§ **The task**: Using the material below, print the line that contains "なりすまし対策 (832, 2203)", the line that contains "For every named", and every line in between, exactly and nothing else.

*** Opening Provided records ***

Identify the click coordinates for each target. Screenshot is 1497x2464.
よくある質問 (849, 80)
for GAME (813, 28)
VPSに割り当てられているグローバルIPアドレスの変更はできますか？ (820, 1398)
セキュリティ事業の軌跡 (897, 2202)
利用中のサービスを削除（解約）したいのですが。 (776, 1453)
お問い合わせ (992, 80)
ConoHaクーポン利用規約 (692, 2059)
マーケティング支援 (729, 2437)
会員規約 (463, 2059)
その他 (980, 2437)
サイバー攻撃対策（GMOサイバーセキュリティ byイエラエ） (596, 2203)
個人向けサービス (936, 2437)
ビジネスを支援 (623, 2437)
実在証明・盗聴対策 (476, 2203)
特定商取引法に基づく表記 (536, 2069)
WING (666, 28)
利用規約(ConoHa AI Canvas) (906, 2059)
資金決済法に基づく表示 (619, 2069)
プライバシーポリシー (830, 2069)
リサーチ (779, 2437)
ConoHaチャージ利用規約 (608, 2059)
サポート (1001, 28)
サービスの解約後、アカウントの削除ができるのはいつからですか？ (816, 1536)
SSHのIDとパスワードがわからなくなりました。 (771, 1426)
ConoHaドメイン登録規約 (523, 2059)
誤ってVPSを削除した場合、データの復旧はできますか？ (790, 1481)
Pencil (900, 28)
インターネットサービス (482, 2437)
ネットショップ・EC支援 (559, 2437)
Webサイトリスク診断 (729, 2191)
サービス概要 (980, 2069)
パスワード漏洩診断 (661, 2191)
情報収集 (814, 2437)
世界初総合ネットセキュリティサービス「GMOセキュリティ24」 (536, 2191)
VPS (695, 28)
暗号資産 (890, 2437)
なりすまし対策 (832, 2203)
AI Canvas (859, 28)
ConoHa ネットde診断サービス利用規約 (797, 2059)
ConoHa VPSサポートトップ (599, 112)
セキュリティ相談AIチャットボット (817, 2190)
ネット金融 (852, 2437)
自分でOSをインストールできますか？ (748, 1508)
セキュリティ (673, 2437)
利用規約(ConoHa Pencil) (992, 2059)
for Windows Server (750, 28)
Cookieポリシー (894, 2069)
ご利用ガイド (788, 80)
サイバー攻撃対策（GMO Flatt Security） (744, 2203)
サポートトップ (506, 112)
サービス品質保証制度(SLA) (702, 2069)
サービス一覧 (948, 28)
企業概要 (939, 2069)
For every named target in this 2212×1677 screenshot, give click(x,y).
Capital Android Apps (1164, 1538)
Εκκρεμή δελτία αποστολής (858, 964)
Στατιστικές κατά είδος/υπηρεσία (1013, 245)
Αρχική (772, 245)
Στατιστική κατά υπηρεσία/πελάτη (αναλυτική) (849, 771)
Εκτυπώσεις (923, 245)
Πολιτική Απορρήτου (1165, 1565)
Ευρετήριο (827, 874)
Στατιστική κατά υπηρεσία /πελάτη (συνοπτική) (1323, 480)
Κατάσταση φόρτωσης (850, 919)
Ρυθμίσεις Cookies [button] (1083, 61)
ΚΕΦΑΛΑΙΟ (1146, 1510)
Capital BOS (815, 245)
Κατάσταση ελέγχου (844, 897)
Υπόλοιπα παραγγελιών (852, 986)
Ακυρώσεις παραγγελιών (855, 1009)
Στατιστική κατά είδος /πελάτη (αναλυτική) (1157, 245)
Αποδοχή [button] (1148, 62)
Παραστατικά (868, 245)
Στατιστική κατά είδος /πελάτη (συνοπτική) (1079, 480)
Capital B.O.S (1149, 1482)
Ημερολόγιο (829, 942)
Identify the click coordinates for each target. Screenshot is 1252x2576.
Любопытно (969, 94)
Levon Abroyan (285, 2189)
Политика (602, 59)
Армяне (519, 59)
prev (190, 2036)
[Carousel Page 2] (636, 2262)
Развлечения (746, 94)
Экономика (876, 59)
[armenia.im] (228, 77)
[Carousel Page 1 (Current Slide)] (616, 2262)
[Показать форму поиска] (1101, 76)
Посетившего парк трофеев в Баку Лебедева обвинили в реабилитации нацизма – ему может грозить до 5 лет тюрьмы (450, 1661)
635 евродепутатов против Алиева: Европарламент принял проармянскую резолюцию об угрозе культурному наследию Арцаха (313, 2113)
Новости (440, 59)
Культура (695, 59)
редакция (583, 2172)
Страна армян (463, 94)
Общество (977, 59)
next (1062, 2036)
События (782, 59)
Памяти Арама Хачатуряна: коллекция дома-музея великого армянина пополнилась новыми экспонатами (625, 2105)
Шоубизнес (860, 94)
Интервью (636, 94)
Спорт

*** Closing Provided records ***

§ **Answer space**:
なりすまし対策 (832, 2203)
AI Canvas (859, 28)
ConoHa ネットde診断サービス利用規約 (797, 2059)
ConoHa VPSサポートトップ (599, 112)
セキュリティ相談AIチャットボット (817, 2190)
ネット金融 (852, 2437)
自分でOSをインストールできますか？ (748, 1508)
セキュリティ (673, 2437)
利用規約(ConoHa Pencil) (992, 2059)
for Windows Server (750, 28)
Cookieポリシー (894, 2069)
ご利用ガイド (788, 80)
サイバー攻撃対策（GMO Flatt Security） (744, 2203)
サポートトップ (506, 112)
サービス品質保証制度(SLA) (702, 2069)
サービス一覧 (948, 28)
企業概要 (939, 2069)
For every named target in this 2212×1677 screenshot, give click(x,y).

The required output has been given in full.